Scaling Offline RL via Efficient and Expressive Shortcut Models
Nicolas Espinosa-Dice, Yiyi Zhang, Yiding Chen, Bradley Guo, Owen Oertell, Gokul Swamy, Kiante Brantley, Wen Sun
TL;DR
This paper tackles scaling offline reinforcement learning by introducing Scalable Offline Reinforcement Learning (SORL), a unified, one-stage training approach that uses shortcut models to achieve expressive policies with budget-flexible inference. It introduces self-consistency to allow different numbers of denoising steps across training, regularization, and inference, enabling sequential and parallel test-time scaling via a learned $Q$-function as a verifier. Theoretical results show that the training objective regularizes the learned policy to the behavior policy in Wasserstein distance $W_2$, ensuring safe distributional shift, while experiments on the OGBench suite demonstrate strong performance across diverse tasks and clear gains through test-time compute.
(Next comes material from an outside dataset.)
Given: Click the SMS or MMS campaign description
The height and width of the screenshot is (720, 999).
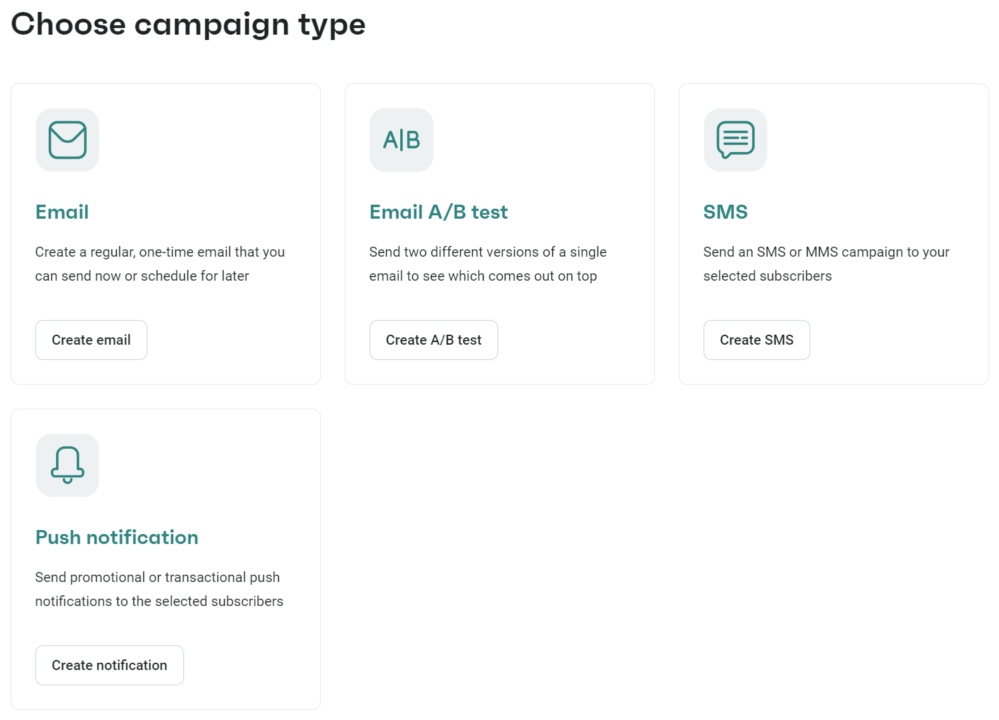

The work advances practical offline RL by coupling expressive, diffusion-inspired modeling with efficient, scalable inference, offering a path toward deploying offline policies in compute-varied real-world settings.
Abstract
Diffusion and flow models have emerged as powerful generative approaches capable of modeling diverse and multimodal behavior. However, applying these models to offline reinforcement learning (RL) remains challenging due to the iterative nature of their noise sampling processes, making policy optimization difficult. In this paper, we introduce Scalable Offline Reinforcement Learning (SORL), a new offline RL algorithm that leverages shortcut models - a novel class of generative models - to scale both training and inference. SORL's policy can capture complex data distributions and can be trained simply and efficiently in a one-stage training procedure. At test time, SORL introduces both sequential and parallel inference scaling by using the learned Q-function as a verifier. We demonstrate that SORL achieves strong performance across a range of offline RL tasks and exhibits positive scaling behavior with increased test-time compute. We release the code at nico-espinosadice.github.io/projects/sorl.